Non-destructive testing (NDT) techniques have become indispensable in structural engineering for evaluating
material integrity, detecting defects, and ensuring the safety and durability of infrastructure without causing damage. This
review paper presents a comprehensive overview of advanced NDT methods and their applications in modern structural
assessment. Conventional techniques such as ultrasonic pulse velocity, rebound hammer testing, and radiography are
discussed alongside emerging technologies including ground-penetrating radar, infrared thermography, acoustic emission
monitoring, and laser-based methods. The integration of digital tools, such as artificial intelligence and machine learning,
with NDT systems is also examined, highlighting their role in enhancing defect detection accuracy, data interpretation, and
predictive maintenance strategies.
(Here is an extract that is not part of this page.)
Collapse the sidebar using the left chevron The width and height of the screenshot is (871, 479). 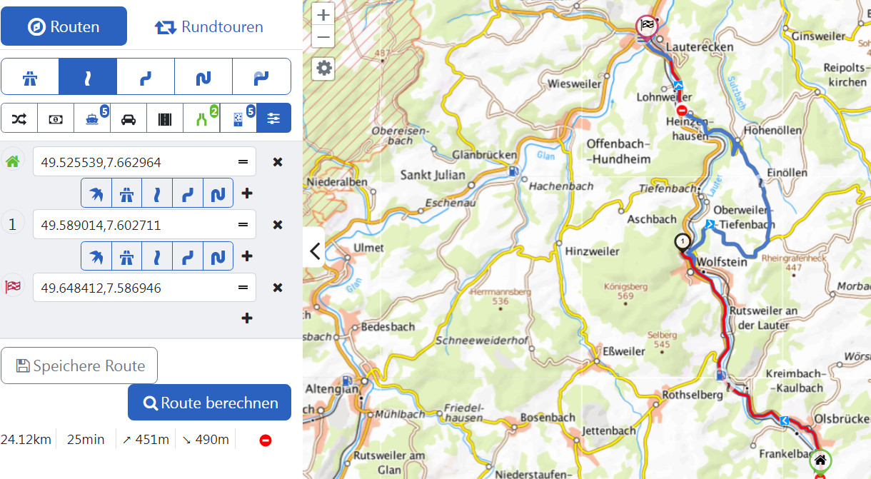314,251
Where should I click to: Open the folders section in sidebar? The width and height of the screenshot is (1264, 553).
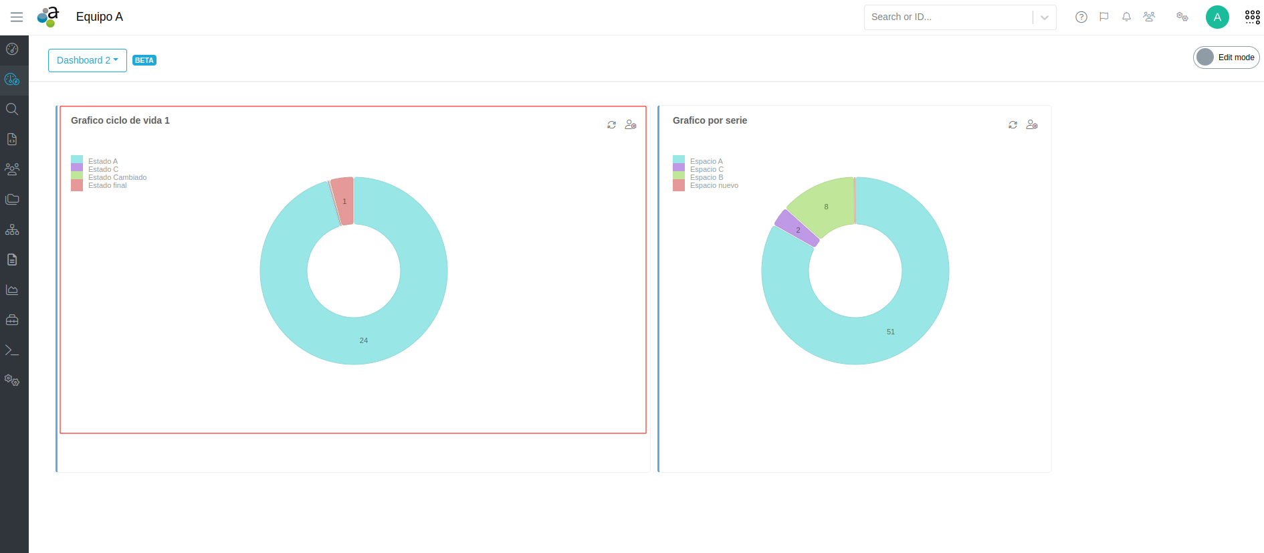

Furthermore, the concept of real-time structural health monitoring through sensor
networks and IoT-enabled systems is explored, emphasizing its significance in smart infrastructure development. The review
critically analyzes the advantages, limitations, and practical challenges associated with each technique, including issues
related to cost, accessibility, data reliability, and environmental influence. Comparative insights are provided to guide the
selection of appropriate NDT methods for different structural materials and conditions. The study also identifies current
research gaps and future directions, particularly in the areas of automation, hybrid testing approaches, and digital twin
integration. Overall, this paper aims to serve as a valuable reference for researchers and practitioners seeking to adopt
advanced, efficient, and reliable NDT techniques for sustainable structural engineering practices.
Keywords :
Non-Destructive Testing; Structural Health Monitoring; Ground-Penetrating Radar; Infrared Thermography; Artificial Intelligence.